SIR 2026
Scientific Session
Late-breaking Abstract
Dialysis Interventions
Featured Abstract
Bart Dolmatch, MD
Attending
PAMF and El Camino Hospital, United States
Rishi Razdan, MD (he/him/his)
Medical Director/Department Chair
Azura Vascular Care, United States
Rashid Sharaf, MD
Interventional Nephrologist
Renal Associates, United States
Dalia Dawoud, MD
Interventional Nephrologist
Nephrology Associates Medical Group, United States
Jason Beaver, MD
General & Vascular Surgery
Trinity Research Group, United States
Saravanan Balamuthusamy, MD
Interventional Nephrology
Texas Research Institute, PPG Health, United States
Shant Vartanian, MD
Associate Clinical Professor - Volunteer
University of California, San Francisco, United States
Each of the two FDA approved systems used to create percutaneous arteriovenous fistulas (pAVFs) for hemodialysis successfully and safely create vascular access.
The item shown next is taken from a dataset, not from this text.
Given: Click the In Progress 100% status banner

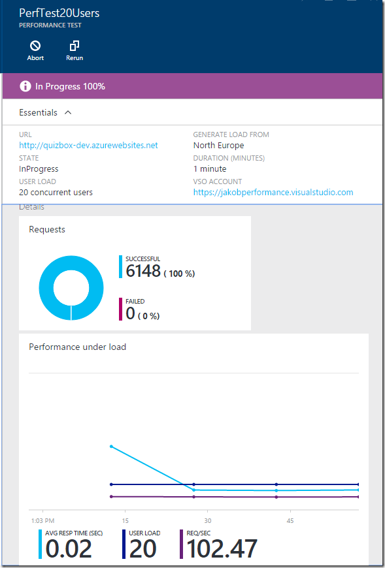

Unfortunately, many of these pAVFs require one or more subsequent unplanned procedures to allow successful use for hemodialysis, such as occlusion of deep venous flow or treatment of anastomotic stenosis. Furthermore, special training is often required to facilitate cannulation at the dialysis unit. The Velocity® pAVF (Venova Medical, Los Gatos, CA) was designed to create pAVFs with improved functional maturation and ease of cannulation.{1}
Materials and Methods:
VENOS-2 (NCT06712251) is a prospective, single-arm, feasibility study performed at 5 U.S. sites. Eligible participants had renal failure and suitable anatomy for pAVF creation. The primary effectiveness endpoint is physiologic maturation at 6 weeks (5 mm outflow vein diameter and flow volume > 500 mL/min), and secondary endpoints include functional use, catheter removal, patency, reinterventions, and patient satisfaction.
Results:
16 patients on dialysis and 7 pre-dialysis patients were enrolled. Successful pAVFs were created in all patients with no procedure or device related serious adverse events. Median follow-up was 173 days (IQR 79-179 days). By 6 weeks, cephalic vein diameter increased from 3.6 ± 0.5 millimeter to 6.3 ± 0.6 millimeter, with mean brachial artery flow of 1177 ± 226 mL/min. Physiologic maturation was achieved in 96% (22/23) at or before 6 weeks and was unassisted in 20/22 (91%). In the subgroup dialyzing with a catheter, 88% (14/16) achieved two-needle cannulation at 64 ± 52 days, facilitating early catheter removal. Median basilic vein ligation or embolization was performed in 62% (10/16) before initial pAVF cannulation, allowing successful cephalic vein cannulation of all pAVFs without any dedicated in-center dialysis unit training. No subject required brachial vein coil embolization or angioplasty for anastomotic stenosis prior to initial cannulation.
Conclusion:
The Velocity® pAVF System safely achieved pAVFs in all patients with rapid physiologic maturation, favorable functional outcomes, ease of cannulation, and venous catheter removal. This feasibility study shows that it is a minimally invasive method that warrants further study.